The lack of a strong party is not just an issue of manpower, it’s also about ideas and having an ideology that people can rally behind when the going gets tough. Macronism was loosely defined as progressive, pro-European and pro-business; hardly a political vision, more a pick-and-mix of positions.
“Why was Macronism useful?” said Sainte-Marie. “It was a way of imposing solutions, backed by France’s elites, a way of building an efficient majority to push through reforms that were supported on the left and the right. It was a propelling force for reforms, and it’s that model that is in crisis.”
Macron’s opponents in the National Assembly on the other hand have bucketfuls of ideology. Marine Le Pen’s National Rally touts a return to the nation state, while Mélenchon’s leftwing alliance wants a new brand of socialism that will bring equality and beat climate change.
“The situation now is that the reformers are totally isolated and have built a wall against them, and nothing can be agreed on,” said Sainte-Marie.
From revolution to reinvention
The president’s lieutenants have tried to strike a bullish note in the wake of Sunday’s defeat, vowing to reinvent themselves in light of the results.
“Today we open a new chapter,” wrote Europe Minister Clément Beaune, who barely scraped past to save his seat on Sunday, on Twitter. “The French have voted. They have delivered us a flat pack without instructions. It means we’ll have to negotiate, do differently, move forwards.”
The malleability of Macronism — it is often defined as simply what Macron wants — might be a trump card he can use to pull through his post-electoral crisis. On Tuesday, leaders of the opposition parties were called to the Elysée to discuss the creation of new groups in the National Assembly.
If Macron is willing to redefine his ambitions, could France ultimately become more like Germany and learn the art of compromise?
In sketching out his vision for the Jupiterian presidency in 2016, Macron said France could not operate like Germany because it lacked that country’s “constitutional patriotism.” Sciences Po politics lecturer Olivier Rozenberg also thinks it’s unlikely because of France’s winner-takes-all election system.
“If parties and government are incapable of testing coalitions, it’s not just because of the political culture in France, it’s also because the two-round voting system encourages politicians to become more polarized, to stand out,” he said, adding that Macron’s potential allies the conservatives from Les Républicains fear “being gobbled up” by the stronger party.
That doesn’t mean Macron doesn’t have room to maneuver.
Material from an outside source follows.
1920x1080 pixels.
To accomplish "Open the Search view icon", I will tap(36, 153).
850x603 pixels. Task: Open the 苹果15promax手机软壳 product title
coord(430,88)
Macron may put a gun to the conservatives’ heads and threaten to call an early election if they fail to back bills that have the support of their voters, such as pensions reform.
If that fails, he can focus on foreign policy, a preserve of the presidency. But without the credibility that comes with popularity and real power at home, even that might be a herculean effort. There is little doubt that the weekend’s drubbing at the polls has left Macron a weakened figure in the EU sphere — as a leader, he lacks the bipartisan support Italy’s Mario Draghi enjoys or the relatively stable coalition that underpins German Chancellor Olaf Scholz’s term.
As a disruptor who swept into the Elysée in 2017 on the back of a nontraditional playbook, destroying his country’s political establishment along the way, this won’t be Macron’s first rodeo with fearsome beasts to tame. He could yet deliver a surprise yet. But first Jupiter will have to get used to his new life among mortals.